### [Data rows]
[start]

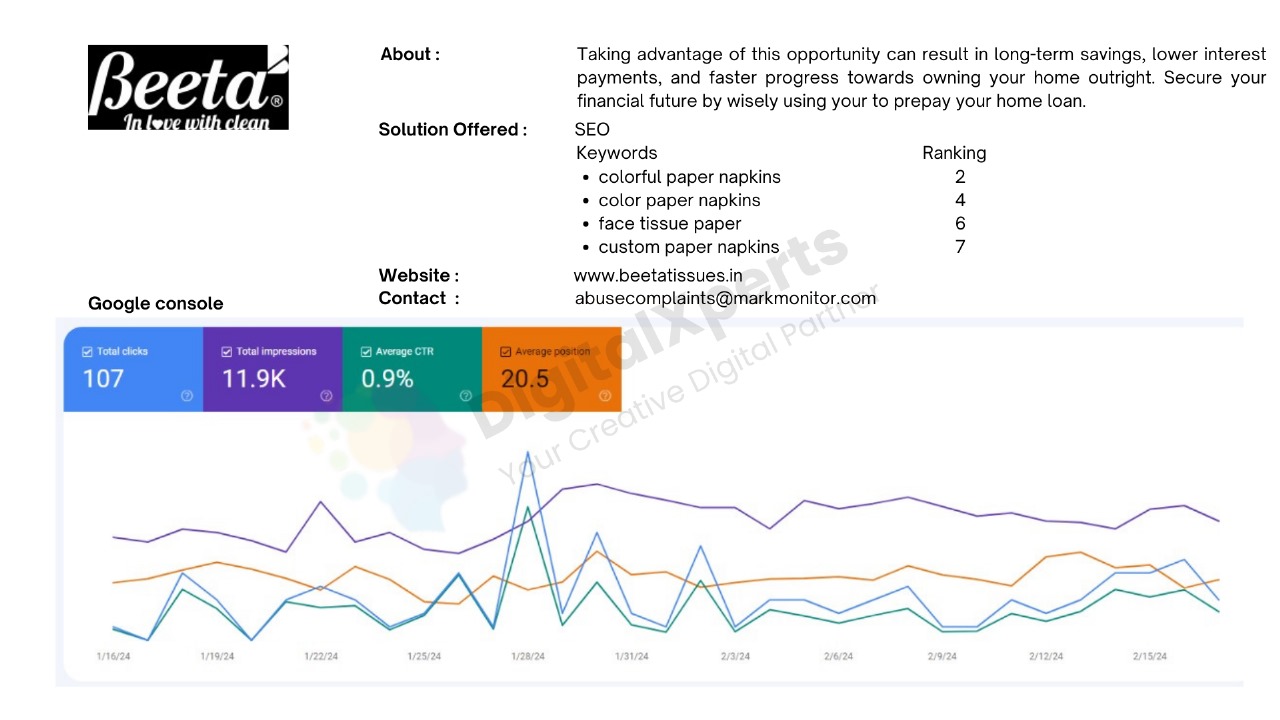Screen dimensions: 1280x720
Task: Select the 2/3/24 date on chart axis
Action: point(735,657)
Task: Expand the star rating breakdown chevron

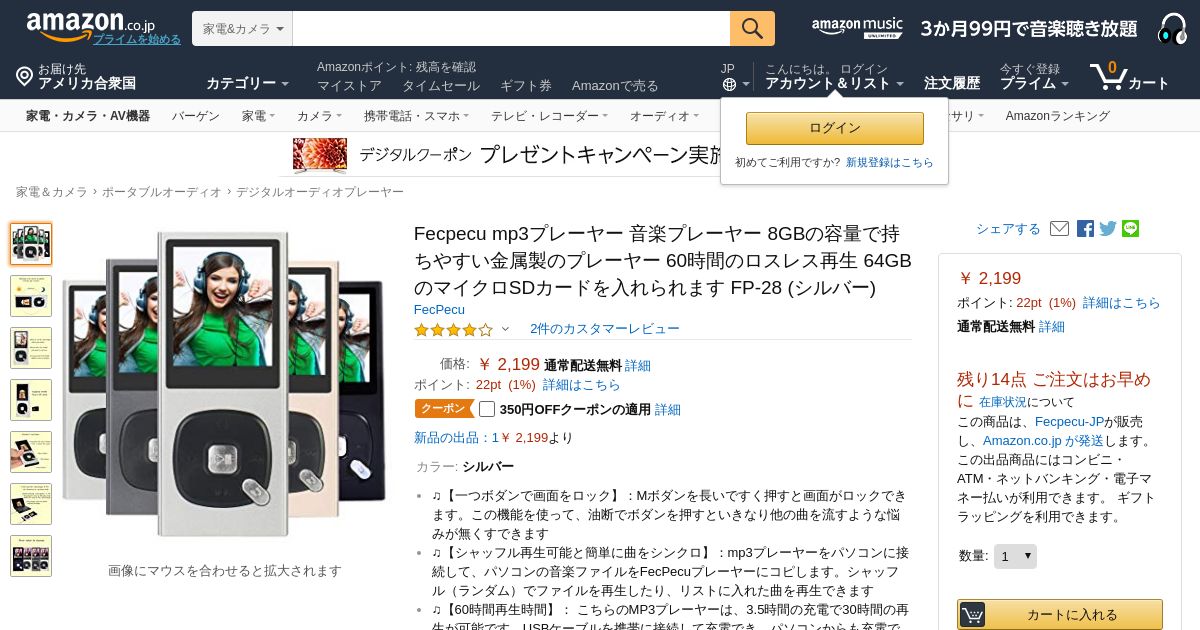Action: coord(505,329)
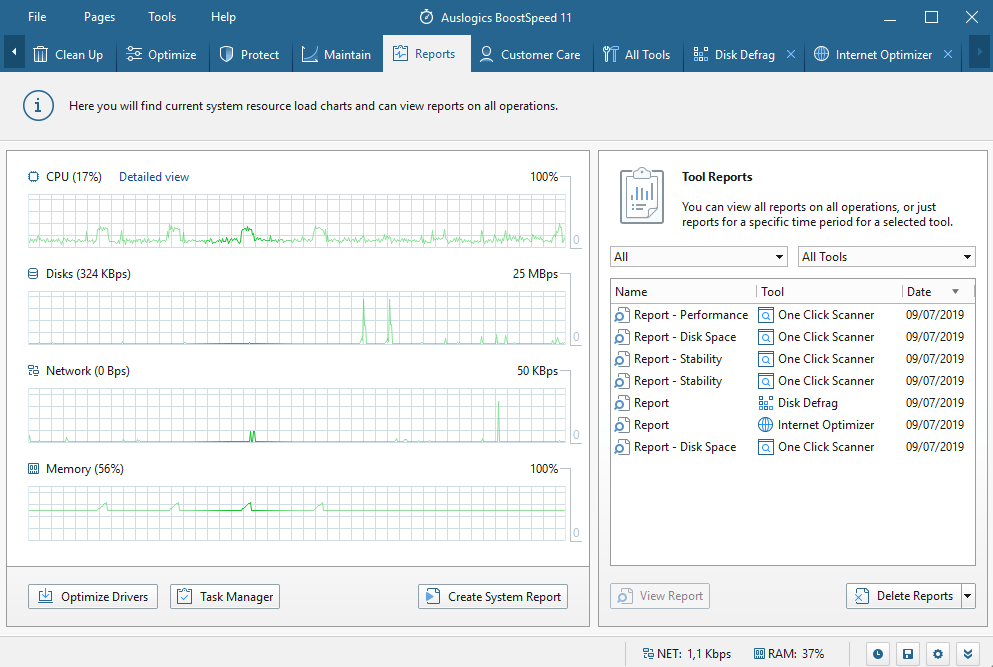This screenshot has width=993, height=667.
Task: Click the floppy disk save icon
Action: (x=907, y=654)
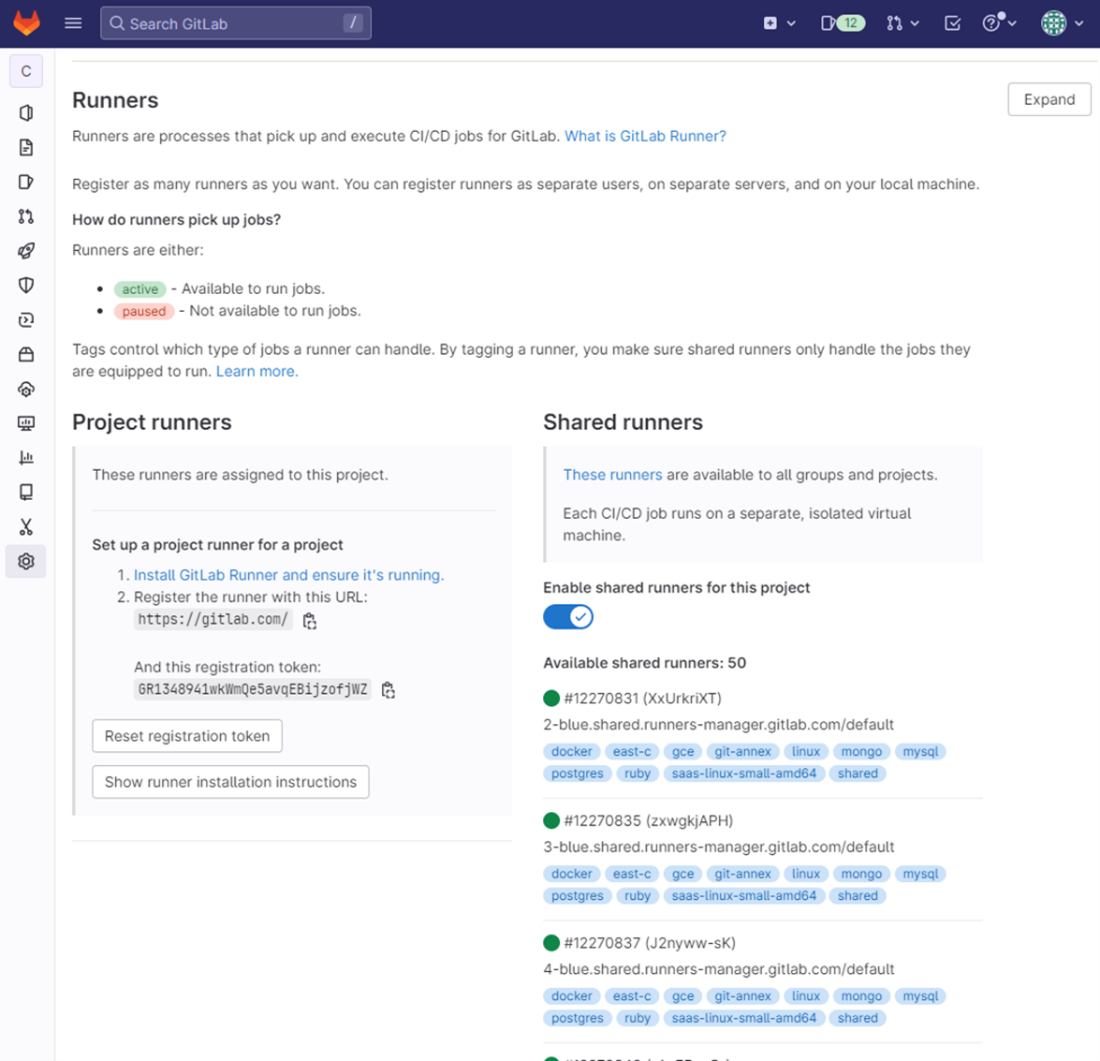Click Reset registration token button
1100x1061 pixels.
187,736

[end]

### [Written instruction]
Count the lines in the records above that contain the string "Task", treating uppercase and lowercase as different, and give only the number.

### [Final result]
3